The Episcopal bishop of Washington plans to develop rites for same-sex “marriages” for the 94 churches in his 40,000-member diocese, saying a resolution passed during the summer at the Episcopal General Convention gives him carte blanche to do so.
“In keeping with good Anglican liturgical order, it is my intention at some point,” Bishop John B. Chane wrote in an Oct. 15 letter, “to form a task force to study those liturgical rites that have clearly been in use for some time within the Diocese of Washington to see if there is a form that could be uniformly used by parishes, should they request it.”
The letter was to Bradley Hutt, president of the Washington branch of the American Anglican Council, an Episcopal group that opposes the ordination and church-sanctioned “marriage” of homosexuals.
The resolution says, “Local faith communities are operating within the bonds of our common life as they explore and experience liturgies celebrating and blessing same-sex unions.”
It does not, however, authorize a specific service, or liturgy, for the ceremony. The official policy of the 70-million-member Anglican Communion, of which the U.S. Episcopal Church is one part, opposes same-sex unions.
That hasn’t changed Bishop Chane’s plans to institute the rites.
The Episcopal resolution “permits the [bishop] of the diocese to set a standard of authorizing local or diocesan rites for congregations that may wish to engage in such blessings,” he wrote. “You and I know of several congregations in the Diocese of Washington where this practice has been ongoing for some time long before my election as bishop of Washington.”
St.
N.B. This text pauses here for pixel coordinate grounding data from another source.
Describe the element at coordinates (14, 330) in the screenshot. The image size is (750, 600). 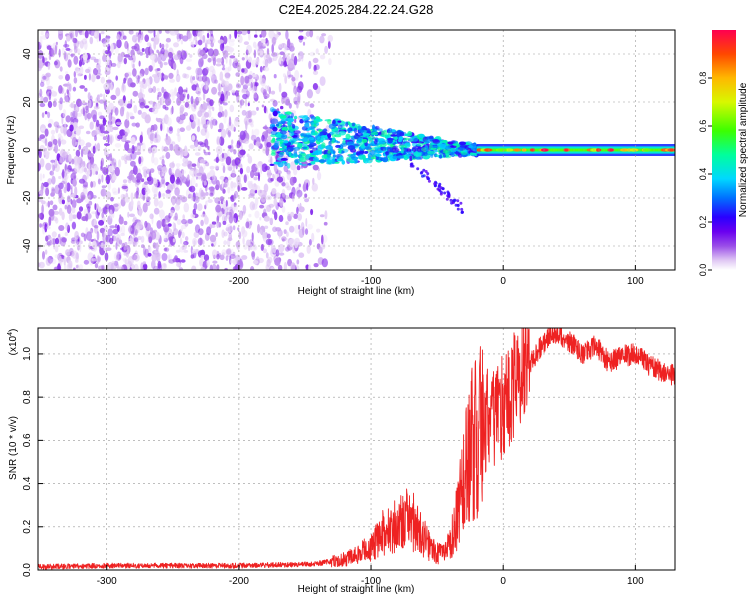
I see `snr-multiplier-close: )` at that location.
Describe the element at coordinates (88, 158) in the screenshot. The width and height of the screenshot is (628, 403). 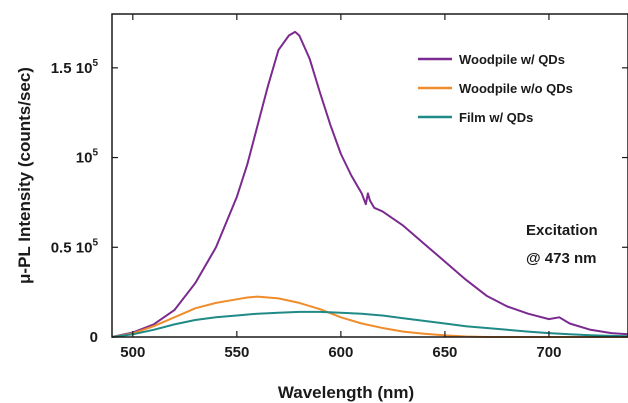
I see `y-tick-label: 105` at that location.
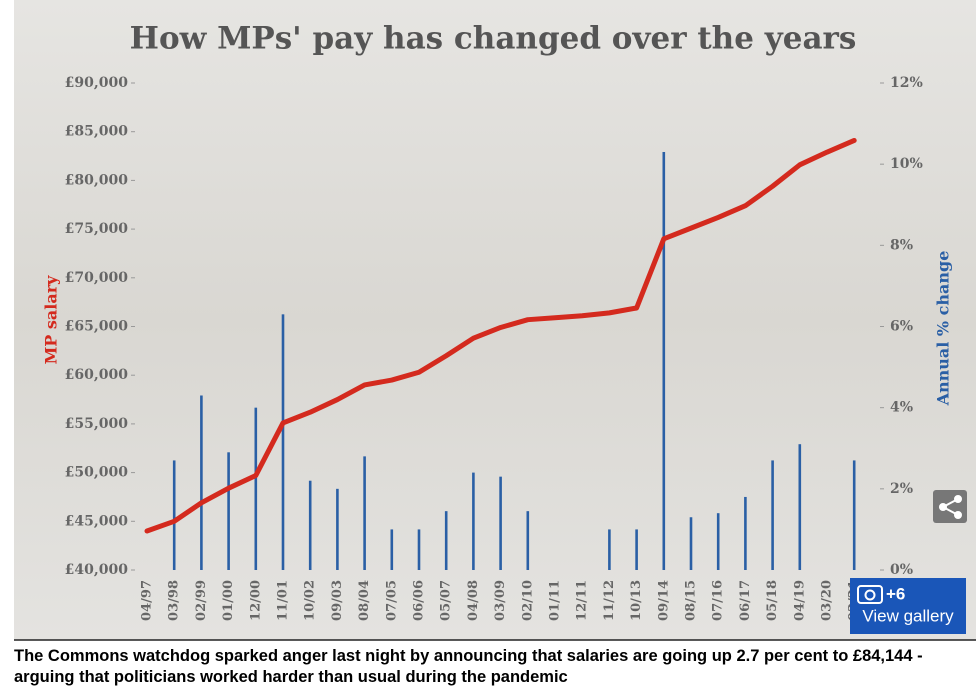 Image resolution: width=978 pixels, height=688 pixels. I want to click on y2-tick-label: 10%, so click(906, 164).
Thomas Episcopal Church in Northwest has posted on its Web site a draft liturgy approved by the parish in March 1998. Its interim rector, the Rev. Elizabeth Carl, was the first openly lesbian priest in the diocese in 1991.
Mr. Hutt and three other individuals affiliated with the American Anglican Council wrote the bishop Sept. 26 asking if all 135 parish-based clergy in the Washington Diocese would have to perform these rituals or face lawsuits.
Bishop Chane reassured Mr. Hutt that theologically orthodox clergy will not be forced to perform same-sex unions.
“This is clearly a local option that is left open to the pastoral judgment of the priest of a congregation, the vestry and parishioners,” his letter said. “It is not a requirement for any congregation in this diocese, nor is it a requirement to be followed by any priest in this diocese.”
The Rev. Susan Russell, president of Integrity, the Episcopal homosexual caucus, estimates that dozens of rites are floating about the country. She is working with staff at church headquarters in New York to create “resources” on the rites for interested dioceses.
Integrity has been pushing for same-sex liturgies since the late 1980s, based on claims by several scholars, including Yale University professor John Boswell, that such rites between men existed among medieval Christians.
Virginia Theological Seminary professor William Stafford refuted this claim in “Sexual Norms in the Medieval Church,” a 1991 essay stating that the only ceremonies known to medieval Christians were those blessing marriage between a man and a woman or a consecration rite for celibates.
The Washington Diocese has no official figure on the annual number of same-sex unions its clergy has performed, although a spokesman estimated it was in the “high single digits.” Mr. Hutt guessed there were many such unions, “and they’ve been going on under the table for the past several years. But the laity in the pews weren’t aware it was going on.”